> _EXTRACTED RECORDS_
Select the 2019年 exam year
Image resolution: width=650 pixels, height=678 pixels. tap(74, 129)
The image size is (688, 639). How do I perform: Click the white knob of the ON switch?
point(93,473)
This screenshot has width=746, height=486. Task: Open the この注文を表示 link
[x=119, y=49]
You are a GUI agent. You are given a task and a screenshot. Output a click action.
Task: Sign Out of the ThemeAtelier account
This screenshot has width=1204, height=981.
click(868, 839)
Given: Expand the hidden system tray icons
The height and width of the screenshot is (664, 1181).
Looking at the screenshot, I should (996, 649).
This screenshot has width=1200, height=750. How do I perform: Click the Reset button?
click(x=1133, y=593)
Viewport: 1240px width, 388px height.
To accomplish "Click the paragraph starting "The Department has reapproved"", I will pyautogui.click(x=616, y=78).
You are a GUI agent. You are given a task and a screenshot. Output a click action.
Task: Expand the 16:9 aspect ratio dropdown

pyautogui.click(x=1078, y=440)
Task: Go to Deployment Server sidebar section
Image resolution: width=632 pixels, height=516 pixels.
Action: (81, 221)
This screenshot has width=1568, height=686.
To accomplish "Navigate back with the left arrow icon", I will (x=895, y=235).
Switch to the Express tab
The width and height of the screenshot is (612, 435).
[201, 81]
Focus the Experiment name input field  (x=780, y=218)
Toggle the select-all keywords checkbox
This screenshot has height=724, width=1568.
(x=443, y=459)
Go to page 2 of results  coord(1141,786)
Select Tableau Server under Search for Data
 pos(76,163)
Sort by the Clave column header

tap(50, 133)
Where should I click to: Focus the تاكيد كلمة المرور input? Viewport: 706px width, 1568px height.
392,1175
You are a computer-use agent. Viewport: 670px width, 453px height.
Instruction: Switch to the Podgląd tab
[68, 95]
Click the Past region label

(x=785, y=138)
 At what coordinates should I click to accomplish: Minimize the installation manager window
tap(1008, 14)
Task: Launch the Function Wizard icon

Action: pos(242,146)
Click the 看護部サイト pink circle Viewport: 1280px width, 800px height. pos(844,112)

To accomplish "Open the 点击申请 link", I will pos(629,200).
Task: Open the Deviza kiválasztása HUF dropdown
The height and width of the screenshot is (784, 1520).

> _EXERCISE GOAL_
Write out all of the entries above, exactly and in full.

> _SOLVED PROBLEM_
Select the 2019年 exam year
Image resolution: width=650 pixels, height=678 pixels. tap(74, 129)
The image size is (688, 639). How do I perform: Click the white knob of the ON switch?
point(93,473)
This screenshot has width=746, height=486. Task: Open the この注文を表示 link
[x=119, y=49]
You are a GUI agent. You are given a task and a screenshot. Output a click action.
Task: Sign Out of the ThemeAtelier account
This screenshot has width=1204, height=981.
click(868, 839)
Given: Expand the hidden system tray icons
The height and width of the screenshot is (664, 1181).
Looking at the screenshot, I should (996, 649).
This screenshot has width=1200, height=750. How do I perform: Click the Reset button?
click(x=1133, y=593)
Viewport: 1240px width, 388px height.
To accomplish "Click the paragraph starting "The Department has reapproved"", I will pyautogui.click(x=616, y=78).
You are a GUI agent. You are given a task and a screenshot. Output a click action.
Task: Expand the 16:9 aspect ratio dropdown

pyautogui.click(x=1078, y=440)
Task: Go to Deployment Server sidebar section
Image resolution: width=632 pixels, height=516 pixels.
Action: (81, 221)
This screenshot has width=1568, height=686.
To accomplish "Navigate back with the left arrow icon", I will (x=895, y=235).
Switch to the Express tab
The width and height of the screenshot is (612, 435).
[201, 81]
Focus the Experiment name input field  (x=780, y=218)
Toggle the select-all keywords checkbox
This screenshot has height=724, width=1568.
(x=443, y=459)
Go to page 2 of results  coord(1141,786)
Select Tableau Server under Search for Data
 pos(76,163)
Sort by the Clave column header

tap(50, 133)
Where should I click to: Focus the تاكيد كلمة المرور input? Viewport: 706px width, 1568px height.
392,1175
You are a computer-use agent. Viewport: 670px width, 453px height.
Instruction: Switch to the Podgląd tab
[68, 95]
Click the Past region label

(x=785, y=138)
 At what coordinates should I click to accomplish: Minimize the installation manager window
tap(1008, 14)
Task: Launch the Function Wizard icon

Action: pos(242,146)
Click the 看護部サイト pink circle Viewport: 1280px width, 800px height. pos(844,112)

To accomplish "Open the 点击申请 link", I will pos(629,200).
Task: Open the Deviza kiválasztása HUF dropdown
The height and width of the screenshot is (784, 1520).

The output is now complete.